Contrary to Tindol's argument, there is no requirement under the business records exception that in order to lay a proper foundation for the admission of the list of equipments and tools normally found on the truck, the person who actually put the equipment on the truck or who witnessed the act appear in court to testify that the equipment was on the truck. See State v. Haddock, 235 Ga. App. 726, 730(2)(b), 510 S.E.2d 561 (1998). What is required is that the "foundation must be laid through the testimony of a witness who is familiar with the method of keeping records and who can testify thereto and to facts which show that the entry was made in the regular course of . . . business at the time of the event or within a reasonable time thereafter." (Punctuation and footnote omitted.) Crawford v. Dammann, 277 Ga.App. 442, 448(2), 626 S.E.2d 632 (2006). The evidence presented by the witness satisfies the foundational requirements of OCGA § 24-3-14(b), and the trial court did not err in admitting her testimony.

4. Tindol also argues that the trial court abused its discretion in ruling that he had the financial ability to pay restitution when the evidence demonstrated that he only made $6,000 a year and had been declared indigent by the public defender's office.

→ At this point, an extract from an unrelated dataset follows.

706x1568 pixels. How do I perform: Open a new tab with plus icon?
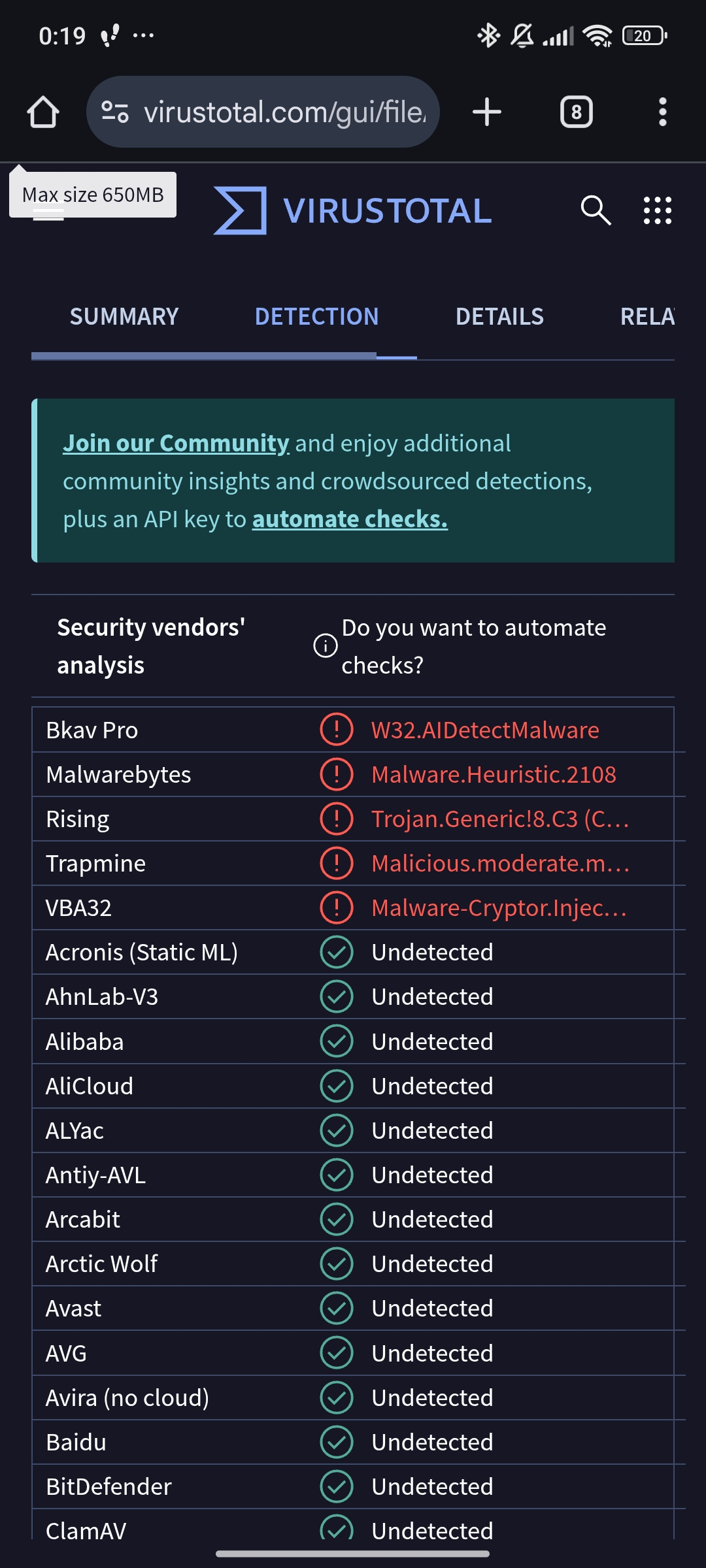pos(487,112)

Pursuant to OCGA § 17-14-10(a),

In determining the nature and amount of restitution, the ordering authority shall *333 consider: (1) The financial resources and other assets of the offender or person ordered to pay restitution including whether any of the assets are jointly controlled; (2) The earnings and other income of the offender or person ordered to pay restitution; (3) Any financial obligations of the offender or person ordered to pay restitution, including obligations to dependents; (4) The amount of damages; (5) The goal of restitution to the victim and the goal of rehabilitation of the offender; (6) Any restitution previously made; (7) The period of time during which the restitution order will be in effect; and (8) Other factors which the ordering authority deems to be appropriate.

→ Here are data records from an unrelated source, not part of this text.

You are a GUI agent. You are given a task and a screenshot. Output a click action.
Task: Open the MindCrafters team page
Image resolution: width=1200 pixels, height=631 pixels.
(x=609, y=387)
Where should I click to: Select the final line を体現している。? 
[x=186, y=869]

Here, Tindol received a restitution hearing, the trial court considered all of the required factors, and the court made findings based on the evidence presented. "[I]t is well established that review of evidence by this Court is limited to questions of sufficiency." (Citation omitted.) Anderson v. State, 226 Ga.App. 286, 288, 486 S.E.2d 410 (1997). The evidence showed that Tindol currently makes approximately $500 a month working through a temporary job service as a day laborer; however, before his arrest he made $1,400 a month at BMC. While Tindol testified about his monthly expenses, including his rent, food, utilities, and child support, he did not bring check stubs or income tax returns showing how much he had earned in the previous years. The trial court found that based on the evidence presented at the hearing, "[Tindol] is making at least six thousand dollars per year. He's got over six years left on probation. So he's got the ability . . . to pay any restitution found within the evidence presented."

After reviewing the record, we conclude that there was sufficient evidence before the trial court to support its finding that Tindol had the ability to pay the ordered restitution.

5. Tindol's final argument is that the trial court erred in admitting an itemized list of the items missing from the truck and the costs of the items. The list was compiled by the director of operations who testified at the hearing.

The director testified that she compiled the list of items from receipts that she kept when the items were purchased, and that she did all of the research for the numbers and the quantities for the listed items. The trial court found that the proper foundation had been laid for the list to be admitted, and we agree that the information contained in the exhibit falls squarely within the business records exception to the hearsay rule codified at OCGA § 24-3-14.

Judgment affirmed.

ANDREWS, P.J., and BERNES, J., concur.